Re: TrueType Collections from Christopher Slye on 2014-02-25 (public-webfonts-wg@w3.org from February 2014)

From: Christopher Slye <cslye@adobe.com>
Date: Tue, 25 Feb 2014 22:02:50 +0000
To: "public-webfonts-wg@w3.org Group" <public-webfonts-wg@w3.org>
Message-ID: <B54134D7-724D-47CB-B2B1-DEE94EAA85E9@adobe.com>
Having now spoken to Ken Lunde and David Lemon, I will offer some thoughts here on behalf of Adobe:

Adobe would like to see TTC/OTC have "equal citizenship" and support wherever fonts are used. Although we haven't yet seen a large real-world presence of such fonts in use, we think the increased availability of tools (such as those recently developed and released by Adobe) will bolster awareness, development and use. It's a format Adobe intends to support and build upon for numerous practical reasons, so we think support on the web, as a matter of principle, is the right thing to do.

Having said that, we can't disagree with the prevailing WG opinion, which is that TTC/OTC, today, is an awkward format for web delivery, and that the engineering effort to add support seems out of balance with the benefits. The question which remains for us is whether it's better to invest in engineering effort now while we have the chance. Is the consensus opinion in the WG that deferring support today is not passing up the best chance to support TTC/OTC in WOFF? In other words, what are the chances of getting TTC/OTC support on the web in one, two, or three years?

-Christopher


On Feb 10, 2014, at 10:37 AM, Raph Levien <raph@google.com> wrote:

> Hi WG folks,
> 
>    One of the remaining technical questions to consider is whether to add support for functionality equivalent to TrueType collections to the format. In reviewing the pros and cons, I think there's a pretty strong case for _not_ including TTC's, and I think it would be useful to set down my thoughts.
> 
>    First, on the pro side, I wanted to analyze the use cases. The main engineering question is how much file size saving is possible from serving multiple fonts with some shared tables. I've heard two use cases that are compelling (it is of course possible I'm missing more). The first is multiple styles of a complex script font, with all styles sharing a GSUB table, and the second is Han unification in CJK.
> 
>    A font family has to be carefully designed for all styles to have the same GSUB. In particular, glyph numbering has to be consistent across the styles (of course, this means that cmap can be shared as well). I believe that in general it doesn't make sense for multiple styles to share GPOS, as, in high quality designs, mark positioning will be adjusted for the weights. I looked at a bunch of complex script fonts and found that only in Noto Sans Devanagari was the relative size of the GSUB table significant (it is about 34k out of 125k).

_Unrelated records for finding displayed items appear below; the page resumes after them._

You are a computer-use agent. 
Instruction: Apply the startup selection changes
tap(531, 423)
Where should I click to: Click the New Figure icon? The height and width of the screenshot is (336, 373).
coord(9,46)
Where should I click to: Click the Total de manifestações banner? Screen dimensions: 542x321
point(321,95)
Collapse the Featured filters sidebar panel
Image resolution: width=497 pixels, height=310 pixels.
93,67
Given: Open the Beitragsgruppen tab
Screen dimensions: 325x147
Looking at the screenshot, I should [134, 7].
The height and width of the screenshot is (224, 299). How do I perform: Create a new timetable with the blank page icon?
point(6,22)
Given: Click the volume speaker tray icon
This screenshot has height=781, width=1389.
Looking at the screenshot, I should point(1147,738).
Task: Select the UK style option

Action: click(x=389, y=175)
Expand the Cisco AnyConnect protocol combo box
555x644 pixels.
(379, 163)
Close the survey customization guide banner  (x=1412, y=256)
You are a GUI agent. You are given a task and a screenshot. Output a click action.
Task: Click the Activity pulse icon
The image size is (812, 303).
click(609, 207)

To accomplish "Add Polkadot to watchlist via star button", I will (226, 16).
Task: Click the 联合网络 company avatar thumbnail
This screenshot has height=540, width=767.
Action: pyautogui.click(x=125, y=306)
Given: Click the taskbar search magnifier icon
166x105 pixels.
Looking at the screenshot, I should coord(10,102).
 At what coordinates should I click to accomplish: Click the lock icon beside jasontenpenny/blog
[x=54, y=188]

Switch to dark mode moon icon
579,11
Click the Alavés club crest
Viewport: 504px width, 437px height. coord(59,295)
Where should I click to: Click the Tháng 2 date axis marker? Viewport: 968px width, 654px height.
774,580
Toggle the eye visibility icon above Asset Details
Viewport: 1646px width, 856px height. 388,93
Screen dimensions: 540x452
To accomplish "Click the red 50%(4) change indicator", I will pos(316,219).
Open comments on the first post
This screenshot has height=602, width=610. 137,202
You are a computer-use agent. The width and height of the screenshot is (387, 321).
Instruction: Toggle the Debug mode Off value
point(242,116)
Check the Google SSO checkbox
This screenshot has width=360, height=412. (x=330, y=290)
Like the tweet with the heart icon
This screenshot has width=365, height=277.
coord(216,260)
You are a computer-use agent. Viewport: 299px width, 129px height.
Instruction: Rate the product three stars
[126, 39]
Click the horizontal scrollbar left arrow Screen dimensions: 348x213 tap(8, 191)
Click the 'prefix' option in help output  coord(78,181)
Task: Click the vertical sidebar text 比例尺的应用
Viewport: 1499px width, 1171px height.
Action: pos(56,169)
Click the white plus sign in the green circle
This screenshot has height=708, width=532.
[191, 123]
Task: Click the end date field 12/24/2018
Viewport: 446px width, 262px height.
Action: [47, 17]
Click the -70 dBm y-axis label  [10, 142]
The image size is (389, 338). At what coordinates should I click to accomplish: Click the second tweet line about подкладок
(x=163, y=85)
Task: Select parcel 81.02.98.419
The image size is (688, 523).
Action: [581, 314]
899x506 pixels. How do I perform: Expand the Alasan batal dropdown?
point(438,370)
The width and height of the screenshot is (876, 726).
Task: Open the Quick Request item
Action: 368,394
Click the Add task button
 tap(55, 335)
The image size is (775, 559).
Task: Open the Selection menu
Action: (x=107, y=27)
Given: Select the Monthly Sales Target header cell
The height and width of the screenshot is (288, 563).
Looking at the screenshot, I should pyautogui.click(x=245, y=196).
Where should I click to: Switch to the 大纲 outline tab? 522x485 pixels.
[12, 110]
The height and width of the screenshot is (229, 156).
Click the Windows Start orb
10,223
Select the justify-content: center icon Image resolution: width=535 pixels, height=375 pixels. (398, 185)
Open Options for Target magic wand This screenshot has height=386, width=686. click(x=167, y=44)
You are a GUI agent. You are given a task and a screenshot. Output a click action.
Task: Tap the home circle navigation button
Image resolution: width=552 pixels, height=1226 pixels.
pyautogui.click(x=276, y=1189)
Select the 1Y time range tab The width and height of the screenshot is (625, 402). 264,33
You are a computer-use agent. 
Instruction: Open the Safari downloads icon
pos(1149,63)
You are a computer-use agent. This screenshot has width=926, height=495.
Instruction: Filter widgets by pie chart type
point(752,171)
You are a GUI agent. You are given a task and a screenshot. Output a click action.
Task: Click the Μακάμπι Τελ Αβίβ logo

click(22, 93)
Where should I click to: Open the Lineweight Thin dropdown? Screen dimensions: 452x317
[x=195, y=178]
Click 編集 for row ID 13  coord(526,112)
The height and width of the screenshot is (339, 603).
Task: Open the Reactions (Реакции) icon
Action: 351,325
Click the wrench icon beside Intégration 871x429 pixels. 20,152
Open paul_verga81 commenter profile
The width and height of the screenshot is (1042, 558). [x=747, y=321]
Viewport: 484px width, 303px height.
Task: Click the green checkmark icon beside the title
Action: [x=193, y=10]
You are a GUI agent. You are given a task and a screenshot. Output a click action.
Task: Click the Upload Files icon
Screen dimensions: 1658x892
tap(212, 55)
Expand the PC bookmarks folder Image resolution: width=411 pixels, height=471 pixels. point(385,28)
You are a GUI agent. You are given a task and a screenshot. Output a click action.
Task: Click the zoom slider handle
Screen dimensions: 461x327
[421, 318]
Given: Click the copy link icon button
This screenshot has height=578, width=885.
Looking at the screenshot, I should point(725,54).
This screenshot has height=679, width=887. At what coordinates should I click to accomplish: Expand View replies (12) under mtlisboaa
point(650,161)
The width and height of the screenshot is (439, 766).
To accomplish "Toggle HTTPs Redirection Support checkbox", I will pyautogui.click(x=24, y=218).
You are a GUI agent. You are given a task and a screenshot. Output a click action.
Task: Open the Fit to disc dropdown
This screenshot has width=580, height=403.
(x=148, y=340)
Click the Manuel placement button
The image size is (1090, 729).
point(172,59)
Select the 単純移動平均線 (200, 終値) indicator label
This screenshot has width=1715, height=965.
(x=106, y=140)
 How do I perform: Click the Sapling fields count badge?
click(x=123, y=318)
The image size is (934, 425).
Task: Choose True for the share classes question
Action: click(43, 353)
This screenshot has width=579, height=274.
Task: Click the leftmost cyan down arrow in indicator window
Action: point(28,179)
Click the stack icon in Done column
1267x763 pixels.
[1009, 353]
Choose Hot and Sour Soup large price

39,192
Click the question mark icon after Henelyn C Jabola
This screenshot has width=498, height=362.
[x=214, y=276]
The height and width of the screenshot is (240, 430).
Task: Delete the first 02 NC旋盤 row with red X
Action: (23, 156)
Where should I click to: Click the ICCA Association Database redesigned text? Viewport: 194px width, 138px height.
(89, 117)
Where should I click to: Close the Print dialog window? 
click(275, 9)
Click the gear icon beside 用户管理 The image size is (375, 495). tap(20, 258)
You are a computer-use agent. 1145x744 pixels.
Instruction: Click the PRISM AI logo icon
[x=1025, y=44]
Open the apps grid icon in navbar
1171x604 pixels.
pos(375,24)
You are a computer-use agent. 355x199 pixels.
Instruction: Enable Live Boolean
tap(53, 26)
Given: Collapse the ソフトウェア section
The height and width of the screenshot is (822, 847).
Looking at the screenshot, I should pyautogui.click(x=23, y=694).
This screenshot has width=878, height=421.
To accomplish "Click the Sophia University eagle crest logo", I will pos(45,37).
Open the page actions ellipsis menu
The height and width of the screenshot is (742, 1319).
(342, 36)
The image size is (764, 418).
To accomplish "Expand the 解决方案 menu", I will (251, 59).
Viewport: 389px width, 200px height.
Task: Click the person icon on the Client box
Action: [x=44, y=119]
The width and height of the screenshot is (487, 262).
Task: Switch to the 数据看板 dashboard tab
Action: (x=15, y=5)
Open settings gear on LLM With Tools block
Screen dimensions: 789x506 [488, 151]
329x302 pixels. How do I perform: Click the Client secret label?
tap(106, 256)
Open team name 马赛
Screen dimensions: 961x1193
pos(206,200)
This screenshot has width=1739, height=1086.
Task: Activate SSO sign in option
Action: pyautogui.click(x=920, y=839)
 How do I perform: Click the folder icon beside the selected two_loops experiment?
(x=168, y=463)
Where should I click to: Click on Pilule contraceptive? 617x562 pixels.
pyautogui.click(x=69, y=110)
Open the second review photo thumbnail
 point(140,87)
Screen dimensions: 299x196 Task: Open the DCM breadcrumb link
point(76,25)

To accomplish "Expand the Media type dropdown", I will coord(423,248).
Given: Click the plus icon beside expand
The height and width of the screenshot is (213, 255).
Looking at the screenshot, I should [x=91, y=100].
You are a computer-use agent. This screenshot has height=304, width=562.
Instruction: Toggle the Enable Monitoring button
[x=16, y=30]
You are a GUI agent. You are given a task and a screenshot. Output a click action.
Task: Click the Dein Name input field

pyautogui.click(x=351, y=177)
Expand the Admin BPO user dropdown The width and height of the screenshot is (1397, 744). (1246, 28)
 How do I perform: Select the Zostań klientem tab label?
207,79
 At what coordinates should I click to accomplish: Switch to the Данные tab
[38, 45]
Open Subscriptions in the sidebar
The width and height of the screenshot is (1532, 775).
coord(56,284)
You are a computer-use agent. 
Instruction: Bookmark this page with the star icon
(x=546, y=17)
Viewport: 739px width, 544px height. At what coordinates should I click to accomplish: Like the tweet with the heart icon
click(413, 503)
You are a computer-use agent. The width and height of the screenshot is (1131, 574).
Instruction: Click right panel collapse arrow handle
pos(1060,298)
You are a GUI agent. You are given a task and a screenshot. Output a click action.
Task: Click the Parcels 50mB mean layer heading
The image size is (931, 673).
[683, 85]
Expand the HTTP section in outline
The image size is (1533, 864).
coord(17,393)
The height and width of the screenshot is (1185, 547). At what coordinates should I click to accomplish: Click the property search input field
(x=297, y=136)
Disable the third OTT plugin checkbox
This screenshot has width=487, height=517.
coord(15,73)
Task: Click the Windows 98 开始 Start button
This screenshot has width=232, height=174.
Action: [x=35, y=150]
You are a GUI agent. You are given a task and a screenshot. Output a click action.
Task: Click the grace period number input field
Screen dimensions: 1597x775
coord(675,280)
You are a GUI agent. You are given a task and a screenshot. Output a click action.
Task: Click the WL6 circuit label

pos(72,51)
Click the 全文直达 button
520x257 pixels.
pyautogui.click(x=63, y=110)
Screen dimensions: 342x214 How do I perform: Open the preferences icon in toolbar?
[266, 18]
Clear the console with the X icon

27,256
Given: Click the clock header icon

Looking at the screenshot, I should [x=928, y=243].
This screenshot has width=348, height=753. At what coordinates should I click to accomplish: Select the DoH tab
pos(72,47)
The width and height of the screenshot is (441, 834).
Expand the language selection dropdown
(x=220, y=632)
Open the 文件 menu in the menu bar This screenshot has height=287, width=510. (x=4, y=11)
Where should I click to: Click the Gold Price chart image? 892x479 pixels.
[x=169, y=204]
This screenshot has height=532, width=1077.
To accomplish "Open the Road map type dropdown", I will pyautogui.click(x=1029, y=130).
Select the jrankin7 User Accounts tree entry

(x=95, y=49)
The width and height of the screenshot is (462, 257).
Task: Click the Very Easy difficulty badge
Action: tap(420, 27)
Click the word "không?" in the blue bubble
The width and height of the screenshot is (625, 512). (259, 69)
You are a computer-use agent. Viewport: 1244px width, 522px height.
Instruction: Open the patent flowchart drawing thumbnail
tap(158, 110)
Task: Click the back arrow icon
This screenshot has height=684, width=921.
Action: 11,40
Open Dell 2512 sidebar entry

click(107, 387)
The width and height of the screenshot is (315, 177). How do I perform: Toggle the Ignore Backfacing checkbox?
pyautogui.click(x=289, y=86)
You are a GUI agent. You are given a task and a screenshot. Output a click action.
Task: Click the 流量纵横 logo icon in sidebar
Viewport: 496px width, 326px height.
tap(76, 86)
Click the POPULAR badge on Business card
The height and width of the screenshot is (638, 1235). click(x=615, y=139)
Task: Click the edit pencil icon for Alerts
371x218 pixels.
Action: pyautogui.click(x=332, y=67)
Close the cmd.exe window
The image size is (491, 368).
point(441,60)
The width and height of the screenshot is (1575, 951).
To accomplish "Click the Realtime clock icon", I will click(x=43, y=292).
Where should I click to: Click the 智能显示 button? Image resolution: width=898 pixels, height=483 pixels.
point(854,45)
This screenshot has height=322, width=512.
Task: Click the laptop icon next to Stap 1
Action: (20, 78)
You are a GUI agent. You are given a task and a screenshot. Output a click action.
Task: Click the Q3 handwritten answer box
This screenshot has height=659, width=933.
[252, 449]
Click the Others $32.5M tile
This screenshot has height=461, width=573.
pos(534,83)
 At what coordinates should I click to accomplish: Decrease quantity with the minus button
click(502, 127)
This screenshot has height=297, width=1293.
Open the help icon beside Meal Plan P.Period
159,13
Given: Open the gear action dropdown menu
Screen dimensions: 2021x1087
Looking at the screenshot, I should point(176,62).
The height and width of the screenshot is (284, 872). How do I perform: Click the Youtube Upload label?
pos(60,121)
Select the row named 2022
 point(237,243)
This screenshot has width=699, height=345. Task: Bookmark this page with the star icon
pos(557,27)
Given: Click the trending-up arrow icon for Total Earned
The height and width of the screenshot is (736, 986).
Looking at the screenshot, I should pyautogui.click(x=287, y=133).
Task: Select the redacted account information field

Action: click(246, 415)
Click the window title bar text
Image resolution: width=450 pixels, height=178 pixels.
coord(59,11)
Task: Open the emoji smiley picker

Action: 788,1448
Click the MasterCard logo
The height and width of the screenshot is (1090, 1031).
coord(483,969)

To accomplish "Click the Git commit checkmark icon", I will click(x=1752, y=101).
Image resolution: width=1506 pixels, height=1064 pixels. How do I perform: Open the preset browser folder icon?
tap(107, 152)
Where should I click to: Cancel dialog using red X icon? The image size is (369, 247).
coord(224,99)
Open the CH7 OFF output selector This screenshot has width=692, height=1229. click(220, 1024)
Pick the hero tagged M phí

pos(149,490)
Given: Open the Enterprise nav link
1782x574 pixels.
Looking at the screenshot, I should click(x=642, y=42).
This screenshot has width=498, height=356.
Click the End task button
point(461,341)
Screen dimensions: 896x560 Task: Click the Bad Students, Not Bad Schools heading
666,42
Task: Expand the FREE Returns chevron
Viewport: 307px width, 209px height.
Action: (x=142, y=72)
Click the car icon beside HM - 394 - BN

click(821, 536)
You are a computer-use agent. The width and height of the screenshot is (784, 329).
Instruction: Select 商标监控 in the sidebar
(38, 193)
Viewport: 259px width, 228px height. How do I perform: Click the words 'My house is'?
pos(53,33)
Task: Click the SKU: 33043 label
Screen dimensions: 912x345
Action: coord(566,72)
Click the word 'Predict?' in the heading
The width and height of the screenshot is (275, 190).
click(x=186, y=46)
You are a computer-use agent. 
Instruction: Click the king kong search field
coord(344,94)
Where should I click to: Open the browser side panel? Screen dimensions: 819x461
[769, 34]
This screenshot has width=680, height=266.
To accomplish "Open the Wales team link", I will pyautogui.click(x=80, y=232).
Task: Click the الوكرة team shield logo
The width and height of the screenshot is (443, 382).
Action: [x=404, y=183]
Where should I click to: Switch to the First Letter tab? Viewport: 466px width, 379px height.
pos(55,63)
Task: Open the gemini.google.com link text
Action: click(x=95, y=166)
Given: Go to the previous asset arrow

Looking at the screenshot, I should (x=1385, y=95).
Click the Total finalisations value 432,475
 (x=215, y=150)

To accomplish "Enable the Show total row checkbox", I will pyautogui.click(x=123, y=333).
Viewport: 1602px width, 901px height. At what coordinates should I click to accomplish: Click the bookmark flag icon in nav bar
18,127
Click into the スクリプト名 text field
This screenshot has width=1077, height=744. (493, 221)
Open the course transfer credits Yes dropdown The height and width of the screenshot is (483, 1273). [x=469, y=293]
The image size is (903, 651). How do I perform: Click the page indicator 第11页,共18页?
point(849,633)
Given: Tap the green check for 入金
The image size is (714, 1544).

However, in the existing design, the regular and bold weights are not glyph-compatible - the font would need to be reengineered to take advantage of such an optimization. In other indic scripts I looked at, the GSUB size is less (Noto Sans Kannada is 5k out of 78k), and in other complex scripts _much_ less (Droid Sans Naskh is 2k out of 89k, and Thai is 294 bytes out of 21k).
> 
>    The other use case is packaging CJK fonts specialized to different locales (simplified Chinese, traditional Chinese, and Japanese) in the same font file. Two observations here: in Web use, it is unusual to require multiple CJK appearances for the same font in the same web page. Exceptions do exist, for example dictionaries. Second, the OpenType variant mechanism is a more modern approach to the same problem. In addition, using OpenType variants is much easier for compatibility - if a browser doesn't support them, you still see completely valid CJK.
> 
>    So my conclusion is that there are valid use cases but that they are not compelling - in practice, you'd only see significant savings for a tiny fraction of web pages.
> 
>    On the "con" side I was concerned about spec complexity and security implications. A more minor concern was format compatibility (we have prototype implementations). It would be nice to not break compatibility, but that said, if there were a real advantage to changing the format, it would be worthwhile.
> 
>    The existing draft basically treats the compressed data as a stream. In a minimal memory footprint environment, it would allow for decompressing a font file in a stream-based, incremental fashion, for the most part. The exception is filling in the checksum values, which would require going back and modifying the header after all tables are processed. However, for many applications the checksums can be considered optional.
> 
>    (One point that I observed while digging into this, not directly relevant to the TTC question but perhaps interesting, is that to enable minimal memory footprint streaming, we'd have to enforce that the loca table follows glyf. This seems reasonable enough to me that I believe I will add it as a requirement for compressors in the spec)
> 
>    A compressed file, by contrast, wouldn't be represented by a sequence of tables, each with a size (as is the present format). Rather, the most natural representation would be (offset, length) pair references to the uncompressed block. A straightforward implementation would just decompress the entire block, then extract tables using these references. Of course, most actual files would reduce to the streamable case, but having a separate code path to analyze that and use more efficient processing sounds (a) more complex, and (b) risky in terms of opening more potential security problems. Already, OpenType Sanitizer does extensive checking to validate that tables don't overlap, etc. Such checking is not necessary in the stream case (though of course sizes still need to be validated).
> 
>    Thus, my conclusion is that the costs in terms of complexity and potential security risk are nontrivial. Thus, I believe we should not try to standardize a method for font file collections with shared tables as part of WOFF.
> 
>    Very happy to hear discussion, especially if I've missed something.
> 
> Raph
>
Received on Tuesday, 25 February 2014 22:03:33 UTC